**Exercise instructions**
Each record must appear in your answer exactly as it does below.

BEGIN Exercise data

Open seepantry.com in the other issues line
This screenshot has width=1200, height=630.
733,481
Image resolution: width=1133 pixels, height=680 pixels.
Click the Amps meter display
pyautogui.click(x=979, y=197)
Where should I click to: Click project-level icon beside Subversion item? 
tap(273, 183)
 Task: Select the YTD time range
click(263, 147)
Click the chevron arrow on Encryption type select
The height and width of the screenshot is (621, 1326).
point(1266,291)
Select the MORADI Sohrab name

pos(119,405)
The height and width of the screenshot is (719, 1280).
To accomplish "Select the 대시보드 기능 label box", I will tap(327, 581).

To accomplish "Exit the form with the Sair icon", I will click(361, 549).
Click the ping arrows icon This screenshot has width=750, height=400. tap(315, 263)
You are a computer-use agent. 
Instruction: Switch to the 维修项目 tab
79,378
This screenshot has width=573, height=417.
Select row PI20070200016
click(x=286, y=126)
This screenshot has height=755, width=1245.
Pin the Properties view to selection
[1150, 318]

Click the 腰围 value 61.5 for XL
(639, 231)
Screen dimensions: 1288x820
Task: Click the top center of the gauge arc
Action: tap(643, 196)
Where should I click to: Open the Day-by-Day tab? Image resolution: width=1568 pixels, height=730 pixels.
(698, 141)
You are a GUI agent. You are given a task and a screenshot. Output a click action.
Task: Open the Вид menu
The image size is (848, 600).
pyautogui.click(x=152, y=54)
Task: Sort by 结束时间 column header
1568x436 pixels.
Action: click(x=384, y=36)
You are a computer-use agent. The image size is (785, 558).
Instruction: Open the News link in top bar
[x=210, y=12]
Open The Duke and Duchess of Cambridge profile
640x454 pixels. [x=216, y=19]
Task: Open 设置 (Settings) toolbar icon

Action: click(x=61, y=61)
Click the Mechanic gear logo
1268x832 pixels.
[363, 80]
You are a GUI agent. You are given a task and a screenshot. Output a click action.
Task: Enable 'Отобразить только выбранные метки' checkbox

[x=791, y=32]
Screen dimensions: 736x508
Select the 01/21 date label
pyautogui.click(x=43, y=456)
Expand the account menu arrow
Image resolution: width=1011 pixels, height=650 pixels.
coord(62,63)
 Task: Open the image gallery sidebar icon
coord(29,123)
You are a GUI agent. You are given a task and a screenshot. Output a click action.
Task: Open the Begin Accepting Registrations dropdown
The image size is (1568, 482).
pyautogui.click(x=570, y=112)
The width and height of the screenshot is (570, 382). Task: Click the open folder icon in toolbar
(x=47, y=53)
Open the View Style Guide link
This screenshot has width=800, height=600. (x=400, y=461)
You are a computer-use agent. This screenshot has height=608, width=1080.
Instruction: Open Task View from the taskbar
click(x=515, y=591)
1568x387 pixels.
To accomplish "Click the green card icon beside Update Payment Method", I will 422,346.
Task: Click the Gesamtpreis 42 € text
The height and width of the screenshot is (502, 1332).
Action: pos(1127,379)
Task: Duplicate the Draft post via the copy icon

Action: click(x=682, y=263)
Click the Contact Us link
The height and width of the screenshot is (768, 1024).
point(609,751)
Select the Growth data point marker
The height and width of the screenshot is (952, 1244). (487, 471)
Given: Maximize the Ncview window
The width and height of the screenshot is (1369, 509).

END Exercise data

**Worked solution**
Open seepantry.com in the other issues line
This screenshot has width=1200, height=630.
733,481
Image resolution: width=1133 pixels, height=680 pixels.
Click the Amps meter display
pyautogui.click(x=979, y=197)
Where should I click to: Click project-level icon beside Subversion item? 
tap(273, 183)
 Task: Select the YTD time range
click(263, 147)
Click the chevron arrow on Encryption type select
The height and width of the screenshot is (621, 1326).
point(1266,291)
Select the MORADI Sohrab name

pos(119,405)
The height and width of the screenshot is (719, 1280).
To accomplish "Select the 대시보드 기능 label box", I will tap(327, 581).

To accomplish "Exit the form with the Sair icon", I will click(361, 549).
Click the ping arrows icon This screenshot has width=750, height=400. tap(315, 263)
You are a computer-use agent. 
Instruction: Switch to the 维修项目 tab
79,378
This screenshot has width=573, height=417.
Select row PI20070200016
click(x=286, y=126)
This screenshot has height=755, width=1245.
Pin the Properties view to selection
[1150, 318]

Click the 腰围 value 61.5 for XL
(639, 231)
Screen dimensions: 1288x820
Task: Click the top center of the gauge arc
Action: tap(643, 196)
Where should I click to: Open the Day-by-Day tab? Image resolution: width=1568 pixels, height=730 pixels.
(698, 141)
You are a GUI agent. You are given a task and a screenshot. Output a click action.
Task: Open the Вид menu
The image size is (848, 600).
pyautogui.click(x=152, y=54)
Task: Sort by 结束时间 column header
1568x436 pixels.
Action: click(x=384, y=36)
You are a computer-use agent. The image size is (785, 558).
Instruction: Open the News link in top bar
[x=210, y=12]
Open The Duke and Duchess of Cambridge profile
640x454 pixels. [x=216, y=19]
Task: Open 设置 (Settings) toolbar icon

Action: click(x=61, y=61)
Click the Mechanic gear logo
1268x832 pixels.
[363, 80]
You are a GUI agent. You are given a task and a screenshot. Output a click action.
Task: Enable 'Отобразить только выбранные метки' checkbox

[x=791, y=32]
Screen dimensions: 736x508
Select the 01/21 date label
pyautogui.click(x=43, y=456)
Expand the account menu arrow
Image resolution: width=1011 pixels, height=650 pixels.
coord(62,63)
 Task: Open the image gallery sidebar icon
coord(29,123)
You are a GUI agent. You are given a task and a screenshot. Output a click action.
Task: Open the Begin Accepting Registrations dropdown
The image size is (1568, 482).
pyautogui.click(x=570, y=112)
The width and height of the screenshot is (570, 382). Task: Click the open folder icon in toolbar
(x=47, y=53)
Open the View Style Guide link
This screenshot has width=800, height=600. (x=400, y=461)
You are a computer-use agent. This screenshot has height=608, width=1080.
Instruction: Open Task View from the taskbar
click(x=515, y=591)
1568x387 pixels.
To accomplish "Click the green card icon beside Update Payment Method", I will 422,346.
Task: Click the Gesamtpreis 42 € text
The height and width of the screenshot is (502, 1332).
Action: pos(1127,379)
Task: Duplicate the Draft post via the copy icon

Action: click(x=682, y=263)
Click the Contact Us link
The height and width of the screenshot is (768, 1024).
point(609,751)
Select the Growth data point marker
The height and width of the screenshot is (952, 1244). (487, 471)
Given: Maximize the Ncview window
The width and height of the screenshot is (1369, 509).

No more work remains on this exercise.